Teks Bacaan
* * *

PERJALANAN JIWA
(Oleh : Cahya Saputra)
Perihal
perjalanan jiwa (‘aku’) ini juga sudah dijelaskan secara gamblang
kepada Hudzaifah ra sebagaimana disebutkan dalam buku Mutiara Ihya
Ulumuddin karya Al Ghazali berikut:
Sang
diri, yang menyebut dirinya dengan ‘aku’ yang bersikap belajar
(bertafakur) dan diterangi misykat cahaya Allah SWT (berdzikir)
memperhatikan kertas yang halamannya hitam karena tinta. Sesungguhnya
kertas tidak menghitamkan halamannya sendiri, tetapi tintalah yang
melakukan. Tinta yang dikumpulkan dalam botol sebagai tempatnya menetap
terpaksa pergi meninggalkan tempatnya karena paksaan oleh pena. Tinta
tidak bisa mengalir keluar dari botolnya, kecuali karena adanya paksaan.
Pena telah menculik tinta dari tempat menetapnya.Pena pun sesungguhnya
tidak mampu melakukan apa-apa. Karena tangan dan jari lah yang
menggerakkan pena dan mengarahkan tinta untuk melaksanakan apa yang
dikehendakinya melalui sang pena.

* * *

(Data yang Dikumpulkan)
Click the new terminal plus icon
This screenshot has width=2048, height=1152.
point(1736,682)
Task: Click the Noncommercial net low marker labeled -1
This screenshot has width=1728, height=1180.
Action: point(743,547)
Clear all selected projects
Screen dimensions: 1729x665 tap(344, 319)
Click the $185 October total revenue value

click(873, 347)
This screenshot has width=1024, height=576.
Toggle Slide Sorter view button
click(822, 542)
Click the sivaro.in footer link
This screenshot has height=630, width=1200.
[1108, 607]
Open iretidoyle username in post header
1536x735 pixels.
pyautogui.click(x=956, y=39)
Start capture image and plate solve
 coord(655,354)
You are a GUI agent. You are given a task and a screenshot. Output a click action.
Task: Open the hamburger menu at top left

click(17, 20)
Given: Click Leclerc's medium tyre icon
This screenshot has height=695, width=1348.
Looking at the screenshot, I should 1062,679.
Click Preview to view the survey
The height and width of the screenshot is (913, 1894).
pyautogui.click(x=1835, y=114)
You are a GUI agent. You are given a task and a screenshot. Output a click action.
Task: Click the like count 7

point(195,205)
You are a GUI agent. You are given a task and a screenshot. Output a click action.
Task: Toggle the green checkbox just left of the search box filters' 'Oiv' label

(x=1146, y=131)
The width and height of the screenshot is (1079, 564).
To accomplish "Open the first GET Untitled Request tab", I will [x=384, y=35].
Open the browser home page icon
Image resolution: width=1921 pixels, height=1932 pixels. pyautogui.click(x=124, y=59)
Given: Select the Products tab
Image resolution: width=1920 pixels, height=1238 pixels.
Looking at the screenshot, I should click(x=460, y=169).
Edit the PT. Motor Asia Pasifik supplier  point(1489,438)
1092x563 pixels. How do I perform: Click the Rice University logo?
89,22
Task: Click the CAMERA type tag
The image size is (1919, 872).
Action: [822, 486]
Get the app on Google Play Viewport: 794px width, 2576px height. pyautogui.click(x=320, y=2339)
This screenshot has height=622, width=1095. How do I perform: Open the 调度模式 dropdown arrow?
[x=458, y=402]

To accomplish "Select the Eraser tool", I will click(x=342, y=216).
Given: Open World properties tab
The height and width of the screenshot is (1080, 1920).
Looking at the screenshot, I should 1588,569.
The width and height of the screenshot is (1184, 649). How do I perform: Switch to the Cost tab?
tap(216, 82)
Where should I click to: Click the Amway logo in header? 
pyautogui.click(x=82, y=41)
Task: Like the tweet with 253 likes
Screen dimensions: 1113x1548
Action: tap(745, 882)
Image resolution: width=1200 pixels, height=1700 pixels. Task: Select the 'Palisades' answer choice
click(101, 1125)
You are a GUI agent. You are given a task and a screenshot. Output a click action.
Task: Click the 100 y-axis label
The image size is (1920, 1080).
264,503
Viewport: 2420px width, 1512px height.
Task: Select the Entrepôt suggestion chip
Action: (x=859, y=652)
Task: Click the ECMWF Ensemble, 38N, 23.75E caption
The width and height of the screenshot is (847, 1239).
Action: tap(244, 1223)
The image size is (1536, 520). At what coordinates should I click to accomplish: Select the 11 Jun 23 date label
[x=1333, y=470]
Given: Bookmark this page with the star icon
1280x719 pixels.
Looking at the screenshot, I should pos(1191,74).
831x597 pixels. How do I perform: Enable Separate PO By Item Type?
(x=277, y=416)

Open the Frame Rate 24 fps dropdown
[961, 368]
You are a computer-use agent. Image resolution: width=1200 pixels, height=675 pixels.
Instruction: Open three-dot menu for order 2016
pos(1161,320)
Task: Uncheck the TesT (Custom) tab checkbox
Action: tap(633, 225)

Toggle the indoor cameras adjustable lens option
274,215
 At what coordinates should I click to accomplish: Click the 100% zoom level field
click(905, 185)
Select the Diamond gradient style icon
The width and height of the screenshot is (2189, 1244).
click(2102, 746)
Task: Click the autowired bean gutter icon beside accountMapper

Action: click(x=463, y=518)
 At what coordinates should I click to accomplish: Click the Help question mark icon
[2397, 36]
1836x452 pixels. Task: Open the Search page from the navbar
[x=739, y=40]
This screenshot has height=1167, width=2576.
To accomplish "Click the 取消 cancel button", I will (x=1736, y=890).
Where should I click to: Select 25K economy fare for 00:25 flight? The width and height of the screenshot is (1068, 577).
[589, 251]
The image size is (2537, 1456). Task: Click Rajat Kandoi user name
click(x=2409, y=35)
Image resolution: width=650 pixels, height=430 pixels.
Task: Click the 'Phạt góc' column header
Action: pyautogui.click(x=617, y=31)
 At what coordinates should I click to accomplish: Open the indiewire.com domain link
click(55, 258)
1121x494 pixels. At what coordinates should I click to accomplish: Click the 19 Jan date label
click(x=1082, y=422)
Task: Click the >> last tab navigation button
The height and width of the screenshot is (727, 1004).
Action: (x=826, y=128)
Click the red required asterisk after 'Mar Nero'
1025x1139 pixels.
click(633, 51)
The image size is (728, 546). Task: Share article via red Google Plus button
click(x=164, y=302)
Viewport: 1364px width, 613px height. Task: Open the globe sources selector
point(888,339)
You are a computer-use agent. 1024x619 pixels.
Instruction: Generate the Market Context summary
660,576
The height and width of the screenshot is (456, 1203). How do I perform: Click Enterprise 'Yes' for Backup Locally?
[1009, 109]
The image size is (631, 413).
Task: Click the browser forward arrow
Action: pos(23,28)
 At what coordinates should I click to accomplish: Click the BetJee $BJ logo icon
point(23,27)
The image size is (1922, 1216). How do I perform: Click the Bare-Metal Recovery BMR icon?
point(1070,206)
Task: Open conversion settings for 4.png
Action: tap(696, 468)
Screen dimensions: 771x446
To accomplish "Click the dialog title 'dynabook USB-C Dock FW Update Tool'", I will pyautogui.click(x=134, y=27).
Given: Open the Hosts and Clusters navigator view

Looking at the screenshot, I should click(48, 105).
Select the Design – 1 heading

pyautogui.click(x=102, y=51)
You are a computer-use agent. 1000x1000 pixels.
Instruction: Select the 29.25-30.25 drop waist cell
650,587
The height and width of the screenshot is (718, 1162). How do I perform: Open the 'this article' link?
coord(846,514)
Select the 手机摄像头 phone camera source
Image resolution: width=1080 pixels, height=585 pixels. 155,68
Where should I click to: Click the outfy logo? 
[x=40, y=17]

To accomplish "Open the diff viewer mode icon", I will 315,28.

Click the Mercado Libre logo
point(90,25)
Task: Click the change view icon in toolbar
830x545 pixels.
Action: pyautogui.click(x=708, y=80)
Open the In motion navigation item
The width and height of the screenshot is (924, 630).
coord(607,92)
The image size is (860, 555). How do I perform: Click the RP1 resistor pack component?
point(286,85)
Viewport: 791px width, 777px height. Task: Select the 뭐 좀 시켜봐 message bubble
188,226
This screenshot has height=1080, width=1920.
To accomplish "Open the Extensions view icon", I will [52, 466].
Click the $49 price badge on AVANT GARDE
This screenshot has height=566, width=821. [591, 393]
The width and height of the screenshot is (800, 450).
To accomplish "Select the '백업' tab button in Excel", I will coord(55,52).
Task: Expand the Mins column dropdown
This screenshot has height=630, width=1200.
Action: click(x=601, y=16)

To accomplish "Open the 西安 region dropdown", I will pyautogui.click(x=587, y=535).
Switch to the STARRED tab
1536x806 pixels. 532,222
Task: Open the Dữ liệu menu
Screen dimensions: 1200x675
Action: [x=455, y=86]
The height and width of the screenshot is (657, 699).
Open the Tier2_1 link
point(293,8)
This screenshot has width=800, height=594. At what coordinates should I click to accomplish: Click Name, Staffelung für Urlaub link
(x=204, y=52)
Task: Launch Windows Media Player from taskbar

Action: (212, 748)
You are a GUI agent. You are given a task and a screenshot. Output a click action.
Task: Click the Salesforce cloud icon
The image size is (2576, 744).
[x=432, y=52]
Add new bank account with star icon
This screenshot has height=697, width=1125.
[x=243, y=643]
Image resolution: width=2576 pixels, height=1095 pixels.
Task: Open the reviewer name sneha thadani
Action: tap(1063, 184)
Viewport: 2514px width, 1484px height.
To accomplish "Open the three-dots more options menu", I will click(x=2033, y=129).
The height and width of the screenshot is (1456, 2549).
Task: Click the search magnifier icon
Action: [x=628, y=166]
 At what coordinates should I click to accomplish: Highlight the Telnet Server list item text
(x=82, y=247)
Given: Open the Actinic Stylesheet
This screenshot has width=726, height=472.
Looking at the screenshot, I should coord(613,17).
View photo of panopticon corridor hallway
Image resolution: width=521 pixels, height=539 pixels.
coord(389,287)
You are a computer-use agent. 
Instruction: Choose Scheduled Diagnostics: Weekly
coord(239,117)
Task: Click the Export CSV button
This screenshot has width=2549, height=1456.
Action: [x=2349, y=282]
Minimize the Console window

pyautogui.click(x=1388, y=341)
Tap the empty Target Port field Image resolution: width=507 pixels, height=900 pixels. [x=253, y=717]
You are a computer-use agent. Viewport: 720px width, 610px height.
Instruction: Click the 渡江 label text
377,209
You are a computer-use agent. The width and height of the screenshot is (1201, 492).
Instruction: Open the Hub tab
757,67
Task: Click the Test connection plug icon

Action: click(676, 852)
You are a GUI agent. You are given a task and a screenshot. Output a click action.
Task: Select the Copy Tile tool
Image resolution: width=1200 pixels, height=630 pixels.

* * *

Tugas yang Diminta
Lanjutkan teks tentang perjalanan jiwa, dimulai setelah kalimat terakhirnya. Data tersebut tidak berperan apa pun di sini.

Jawaban
Tangan
tidak lain hanyalah sepotong daging, darah, saraf dan tulang yang tidak
mampu bergerak dengan sendirinya. Sesungguhnya tangan dan jari adalah
alat yang ditundukkan dan dikendarai oleh sang penguasa yang disebut al
qudrah (kekuasaan) dan al ‘izzah (keagungan). Mereka itulah yang
membolak-balikkan tangan dan menggerakkannya ke segenap penjuru.
Bukankah lumpur, batu dan pepohonan tidak melampaui sedikit pun
tempatnya berada dan tidaklah ia bergerak dengan sendiri, apabila tidak
digerakkan oleh penguasa ini, yang kuat dan perkasa.
Al
qudrah sesungguhnya juga tidak menggerakkan dan tidak pula menundukkan
tangan. Bahkan al qudrah tidur dengan tenang, tidur seperti mati atau
bahkan tidak ada. Karena sesungguhnya al qudrah tidak bergerak dan tidak
pula menggerakkan, sampai didatangi oleh seorang wakil yang mengejutkan
dan memaksanya melakukan sesuatu. Al qudrah memiliki kemampuan/kekuatan
untuk menolong, tetapi tidak memiliki kekuatan untuk menentangnya.
Wakil inilah yang disebut iradah (kehendak).
Al
iradah tidak bangkit sendiri, melainkan dibangkitkan. Dia tidak
bergerak, melainkan digerakkan dengan kekuasaan yang memaksa dan
perintah yang pasti. Al iradah dalam keadaan tenang sebelum hati datang.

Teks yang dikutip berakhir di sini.